[whatwg] Proposal: Add HTMLElement.innerText

Michael A. Puls II shadow2531 at gmail.com
Sun Aug 15 05:41:58 PDT 2010


On Sat, 14 Aug 2010 20:03:30 -0400, Mike Wilcox <mike at mikewilcox.net>  
wrote:

> Wow, I was just thinking of proposing this myself a few days ago.
>
> In addition to Adam's comments, there is no standard, stable way of  
> *getting* the text from a series of nodes. textContent returns  
> everything, including tabs, white space, and even script content.

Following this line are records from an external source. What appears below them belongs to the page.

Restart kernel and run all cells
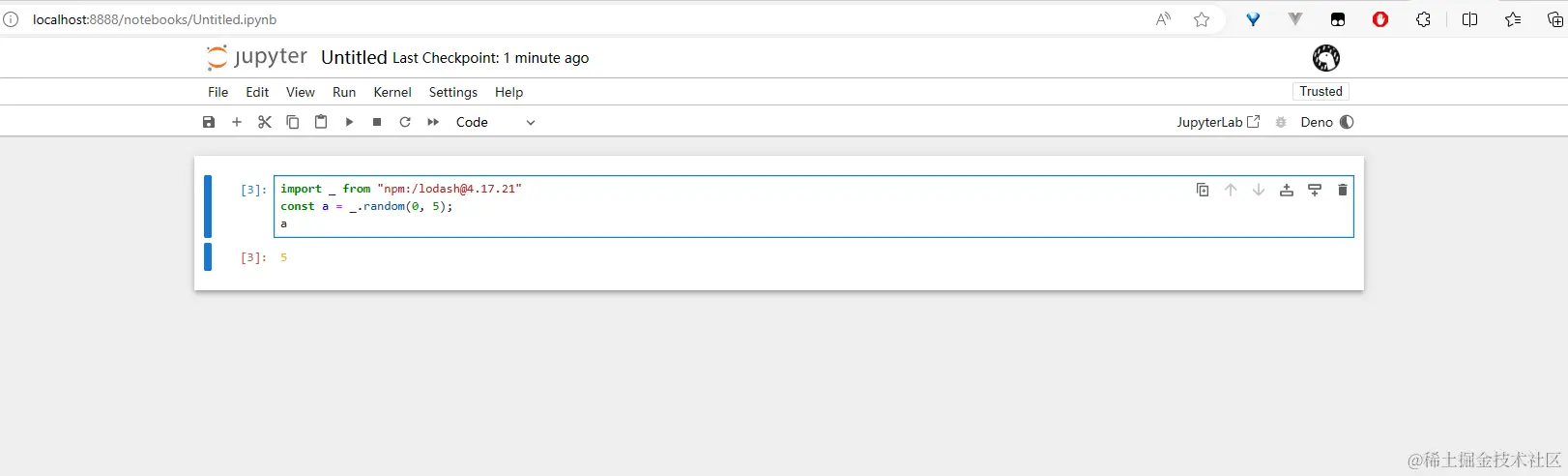This screenshot has width=1568, height=476. click(433, 122)
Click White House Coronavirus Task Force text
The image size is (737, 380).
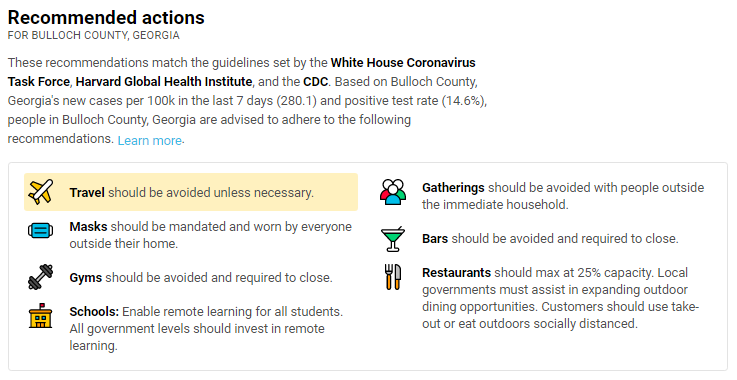point(242,72)
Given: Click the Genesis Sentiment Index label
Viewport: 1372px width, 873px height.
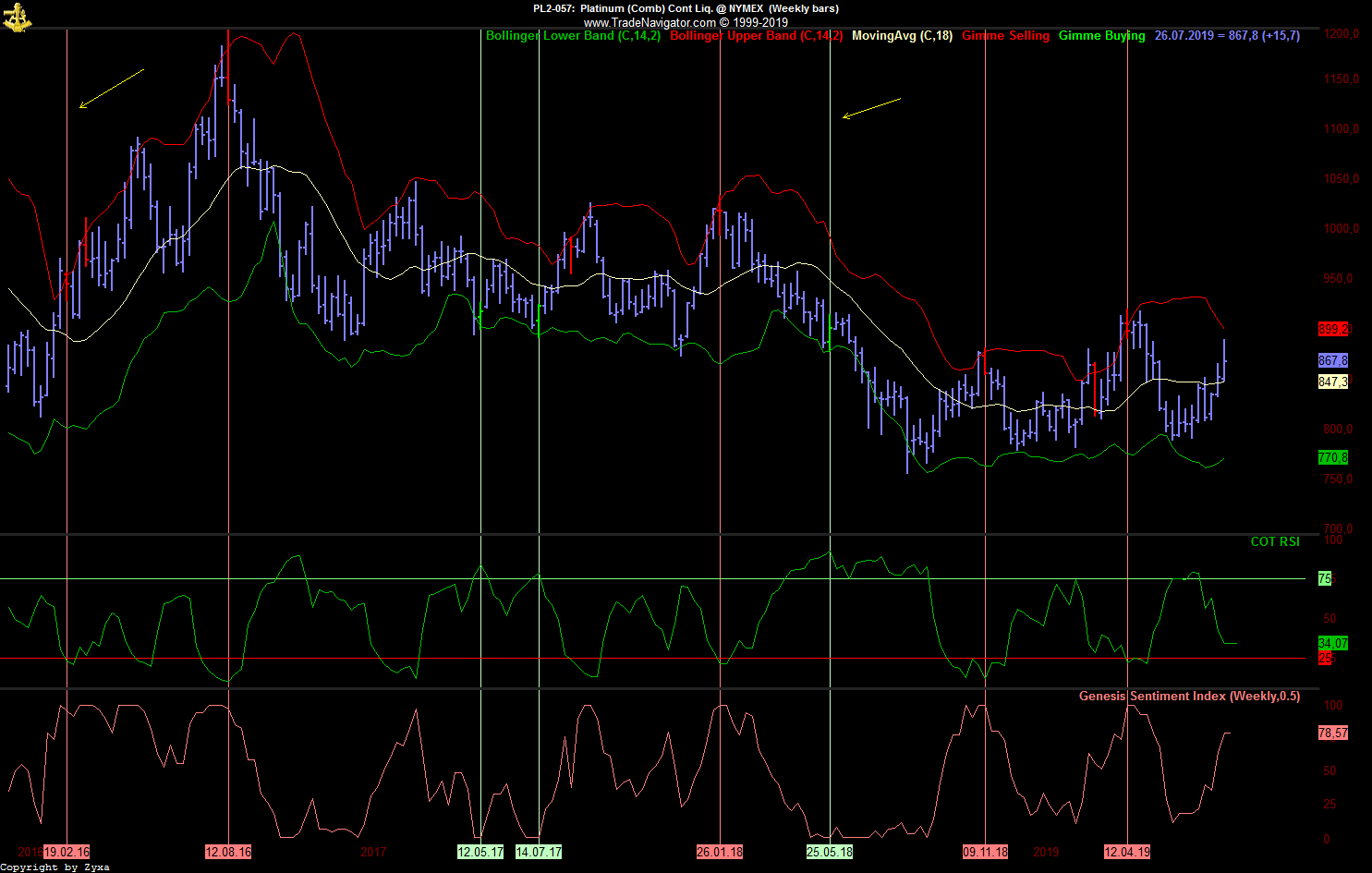Looking at the screenshot, I should (1189, 697).
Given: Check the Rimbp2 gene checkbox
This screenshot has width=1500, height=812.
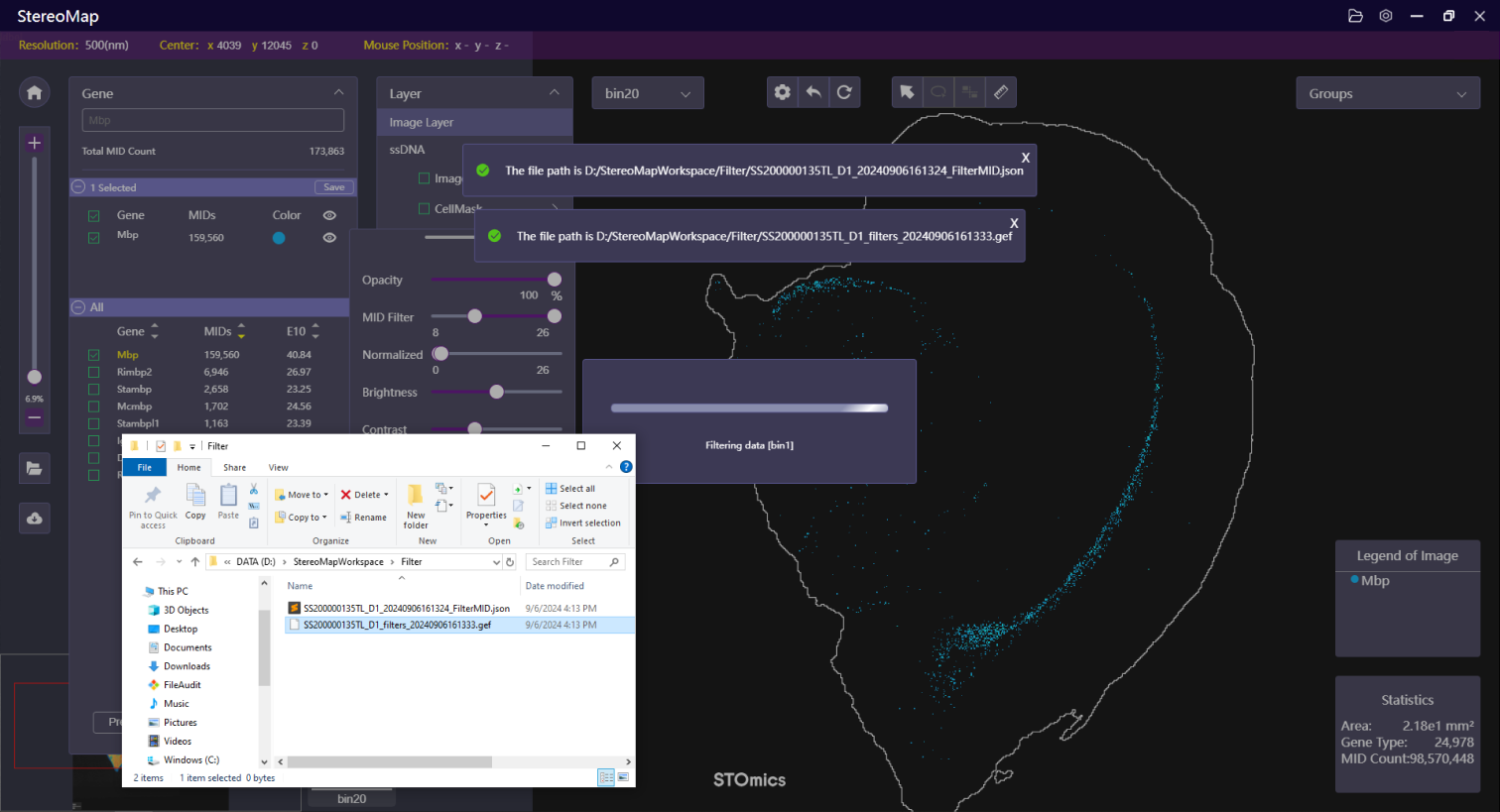Looking at the screenshot, I should click(94, 373).
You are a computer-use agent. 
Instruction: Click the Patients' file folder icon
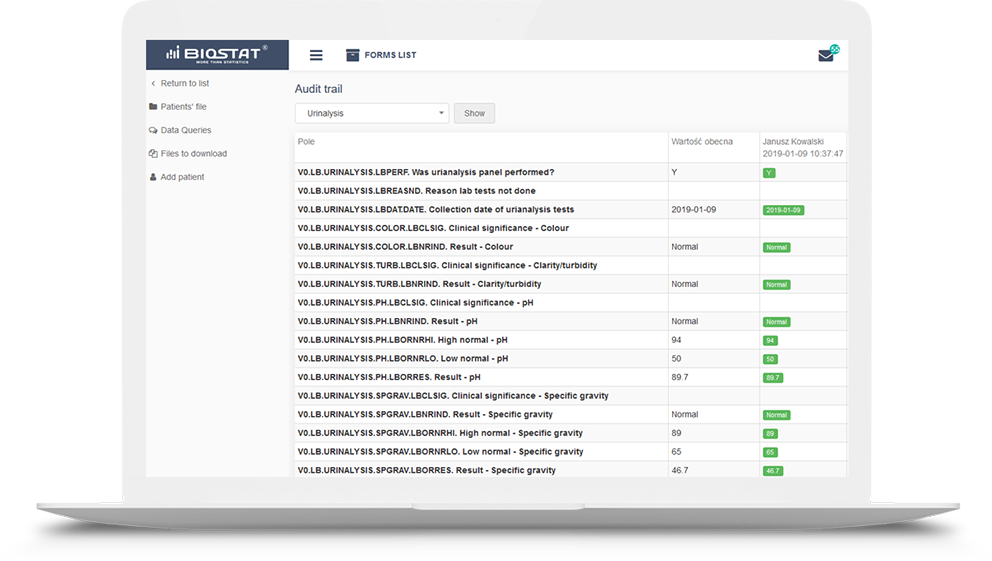tap(153, 107)

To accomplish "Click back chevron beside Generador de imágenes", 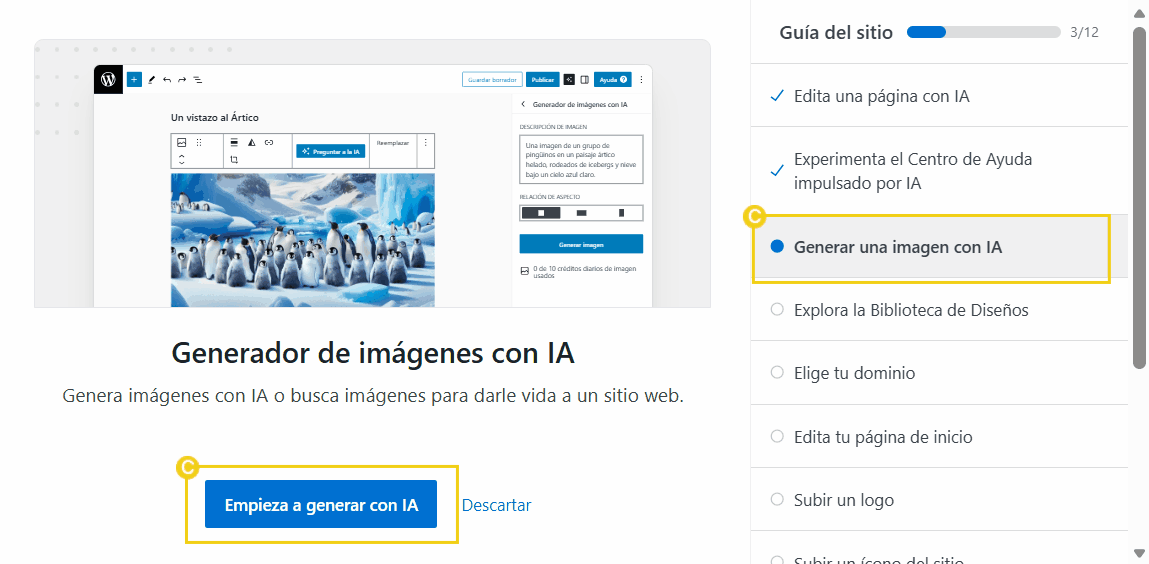I will point(523,104).
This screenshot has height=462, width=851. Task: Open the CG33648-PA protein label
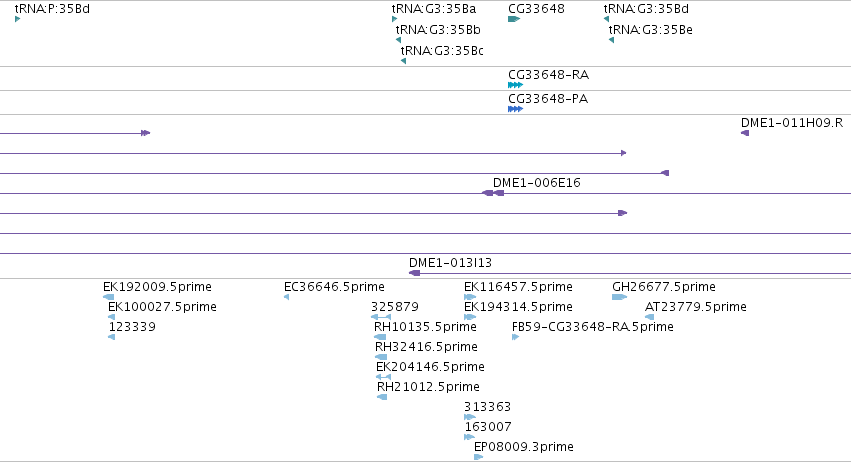point(548,99)
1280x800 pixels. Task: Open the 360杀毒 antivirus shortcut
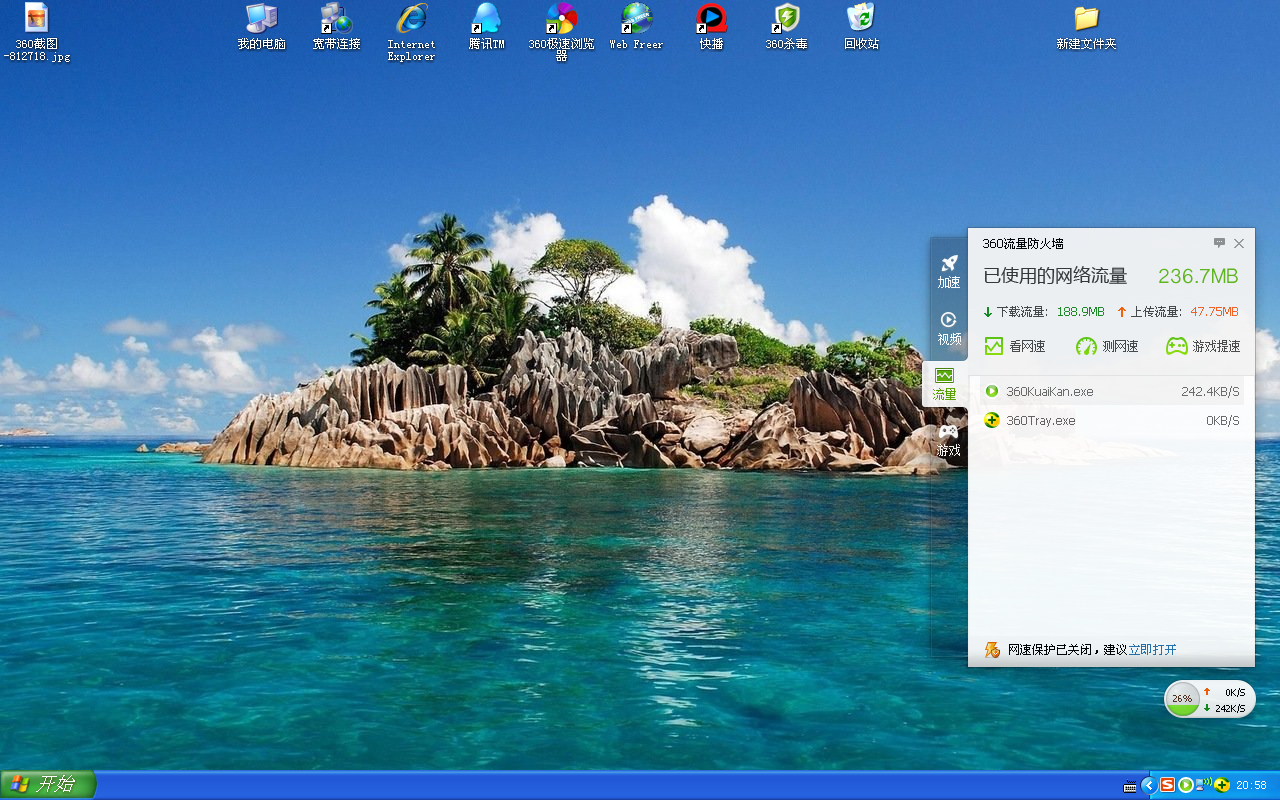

Well, you can do stuff like this:

------
(function() {
     function trim(s) {
         return s.replace(/^\s\s*/, '').replace(/\s\s*$/, '');
     }
     function setInnerText(v) {
         this.textContent = v;
     }
     function getInnerText() {
         var iter = this.ownerDocument.createNodeIterator(this,
         NodeFilter.SHOW_TEXT, null, null);
         var ret = "";
         var first = true;
         for (var node; (node = iter.nextNode()); ) {
             var fixed = trim(node.nodeValue.replace(/\r|\n|\t/g, ""));
             if (fixed.length > 0) {
                 if (!first) {
                     ret += " ";
                 }
                 ret += fixed;
                 first = false;
             }
         }
         return ret;
     }
     HTMLElement.prototype.__defineGetter__('myInnerText', getInnerText);
     HTMLElement.prototype.__defineSetter__('myInnerText', setInnerText);
})();
------

and adjust how you handle spaces and build the string etc. as you see fit.  
Then, it's just alert(el.myInnerText).

NodeIterator's standard. __defineGetter/Setter__ is de-facto standard (and  
you have Object.defineProperty as standard for those that support it). How  
newlines and tabs and spaces are stripped/normalized just isn't  
standardized in this case. But that might different depending on the  
application.

Or, just run a regex on textContent.